Pasangan calon nomor urut satu Prabowo Subianto-Hatta Rajasa memperoleh 62.576.444 suara (46,85 persen), sedangkan pasangan calon nomor urut dua Joko Widodo-Jusuf Kalla memperoleh 70.997.833 suara (53,15 persen). Dengan hasil tersebut, KPU menetapkan Jokowi-JK sebagai pasangan presiden dan wakil presiden terpilih.
Namun, Tim Pembela Merah Putih yang mewakili Prabowo-Hatta menggugat hasil KPU tersebut ke Mahkamah Konstitusi. Mereka menolak hasil yang telah ditetapkan KPU, menyoal perolehan angka yang dinilai tak benar (direkayasa selama proses rekapitulasi berjenjang dari tingkat TPS ke PPS, PPK, KPU Kabupaten/Kota, KPU Provinsi, hingga KPU Pusat). Mereka juga menyoal adanya jutaan pemilih siluman yang dimobilisasi dengan memanfaatkan ketentuan diperbolehkannya KTP/paspor/identitas lain untuk mencoblos. Mereka mendalilkan terjadinya kecurangan yang terstruktur, sistematis, dan massif selama Pilpres 2014.
Meski banyak yang meragukan dalil itu, Tim Pembela Merah Putih bersikukuh dan yakin akan hal itu. Mereka mengaku memiliki data lengkap dan siap dibuka di persidangan MK yang akan dimulai 6 Agustus, lusa.

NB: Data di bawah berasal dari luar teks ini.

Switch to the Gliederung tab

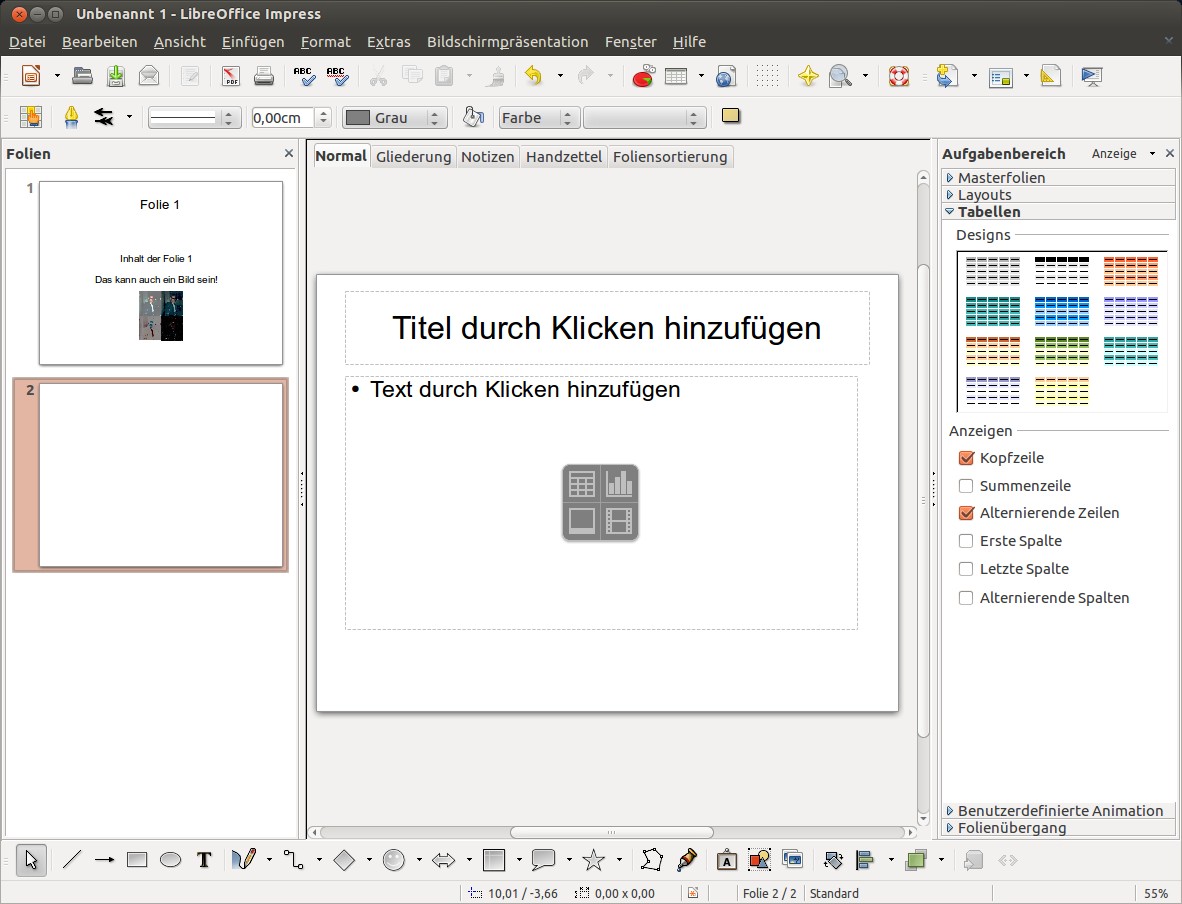413,157

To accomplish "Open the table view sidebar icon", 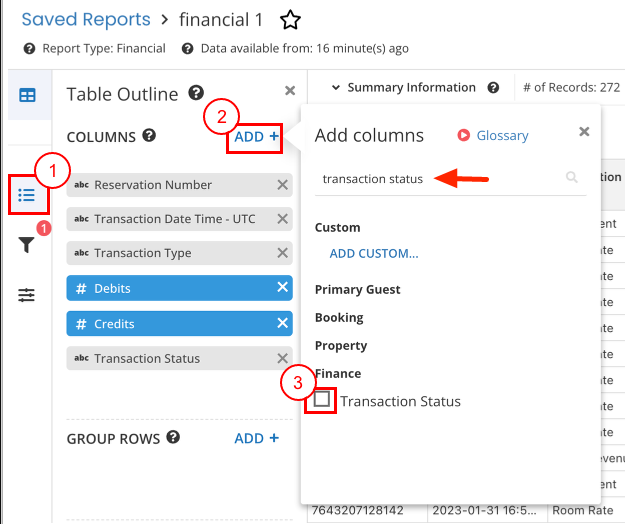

Nasib bangsa ini, nasib akhir Pemilihan Presiden 2014, dan hasil akhir pesta 133,5 juta rakyat Indonesia berada di tangan sembilan hakim konstitusi. Penjaga dan penafsir tunggal konstitusi.
Siapakah mereka? Berikut sekilas profil sembilan hakim MK.
1. Hamdan Zoelva
Menjadi Ketua Mahkamah Konstitusi sejak 1 November 2014 menggantikan Akil Mochtar yang sebulan sebelumnya ditangkap KPK. Mantan politisi Partai Bulan Bintang (PBB) itu menjadi hakim konstitusi dari unsur pemerintah, tepatnya sejak Januari 2010.
Seusai menyelesaikan pendidikan di Fakultas Hukum Univeritas Hasanuddin, Makassar, Hamdan memulai kariernya sebagai dosen. Namun, ia kemudian hijrah ke Jakrta dan bekerja sebagai advokat di kantor OC Kaligis and Associates. Kariernya sebagai advokat terus berkembang hingga akhirnya ia membuka kantor pengacara bersama rekan-rekannya.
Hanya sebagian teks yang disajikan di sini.